Grow, my beauty, grow! Wheat is neat
Terrible rhyme. Embarrassing, I tell you. But wheat is neat because it’s a swift staple crop without much fuss. Ancient people discovered that quite readily and swiftly. It produces food after 4 months or so, can be cut down and stored, can be used to feed livestock, turned into bread, and so much more. Grapes? You need to wait for 3 years until they produce an edible crop, which is a bloomin’ disaster when it comes to feeding hungry villagers. Wheat became a dominant crop simply because it grows consistently and readily. This means that unless you’re totally established in one location, you can’t plant grapes because there would be nothing to eat until 3 years later. With wheat, you can cultivate it, eat it, collect some seeds, and move on from that location when the local game or prey is exhausted. It’s a nomadic crop!
So bye-bye Miss...simplistic apple...Pie
Apples are an informative example of a food source that sustains us, but require cross-pollination to be grown and cultivated, and are therefore surprisingly intricate. An apple you buy in the supermarket does not come from just one apple progenitor. It has two parents - Apple A and Apple B. Their DNA is mixed to produce a new apple. We have the benefit of science to work that out, but imagine how long it took ancient people, who couldn’t read, write, or really do much, to figure out and ascertain that!!! Early humans had a far, far easier time eating weeds (yes, weeds), which is how lettuce, oats, beets, leeks and rye started out. They grew, self-pollinated, and survived more difficult conditions well enough to be easy for early farmers to grow themselves. Et voila! A bowl of weeds, anyone?
Pulses and cereals So, humans weren’t entirely daft. They realised quickly that cereals (like wheat and barley) and pulses (beans and lentils) were superfoods. Cereals aren’t really that great nutritionally, but they offer simple, easy calories quickly. Pulses are full of protein and nutrition (soybeans are 25% protein) and grow just as easily. Ancient humans didn’t even know what vitamins and minerals were, so they were able to conclude that easily-grown, belly-filling foods are clearly awesome.

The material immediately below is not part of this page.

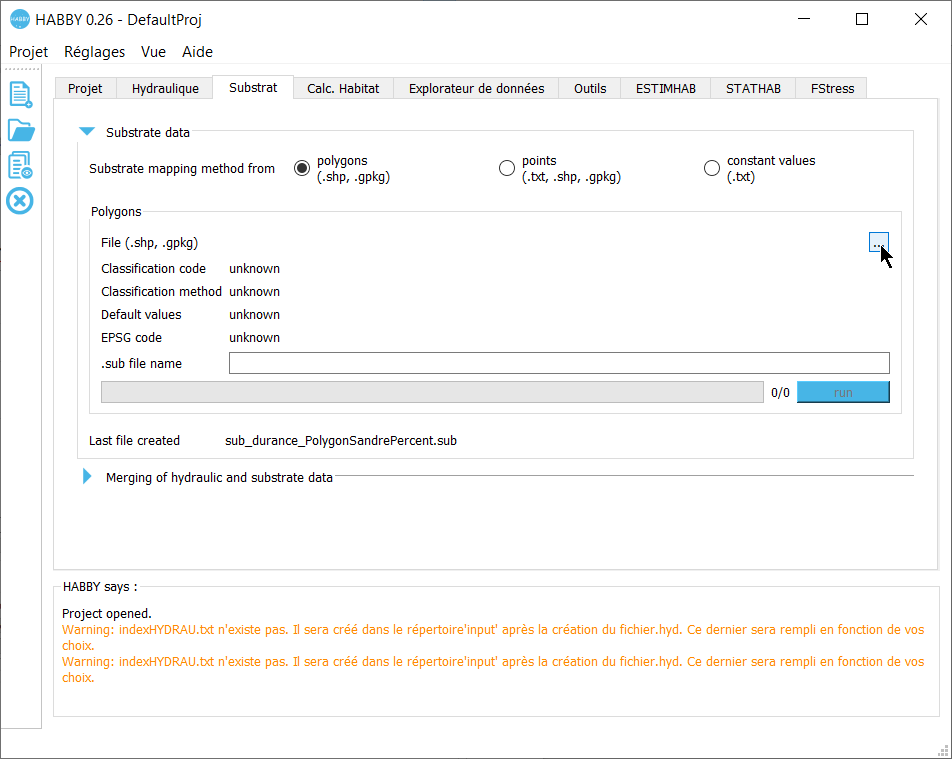Click the close project X icon

(x=20, y=201)
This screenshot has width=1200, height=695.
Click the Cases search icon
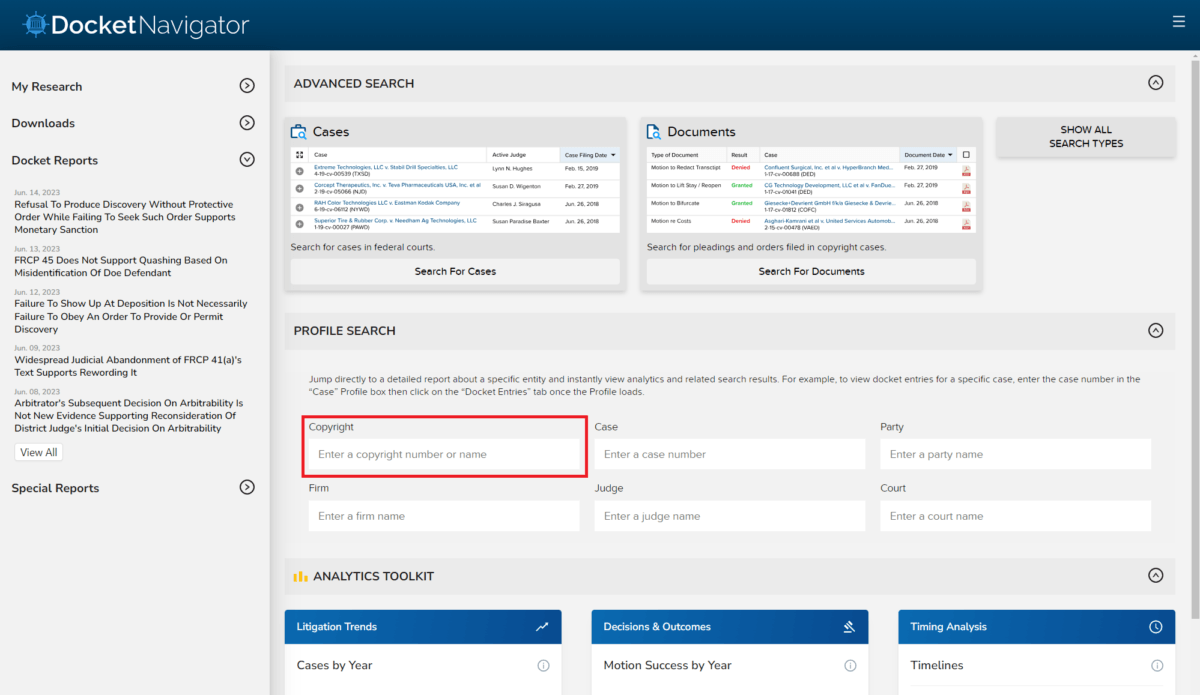tap(297, 131)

Your very own wheat and cow
Every single nation, state, society, or gang around the world happened upon their own staple crop, but two dominated - wheat and rice. They feed a huge amount of people around the world and comprise a massive amount of the calories humans consume daily. The problem is, humans are pathetically weak and terrible at digging up heavy, water-logged dirt and planting row upon row of these types of plants. We just didn’t know what to do. Breaking our backs day after day was just a terrible, awful life to lead. So, we decided to put our brains to the conundrum and...put ropes around large animals’ necks and make them pull a plow through the heavy, water-logged dirt. Booya! What a genius idea. Beasts of burden like horses, cows/oxen, and very, very strong turkeys (perhaps?) could be efficiently used to prepare vast stretches of land to be used to grow vast quantities of yummy cereal crops. And then, when the beasts of burden get too old to pull it, we can eat them, too! Human ingenuity!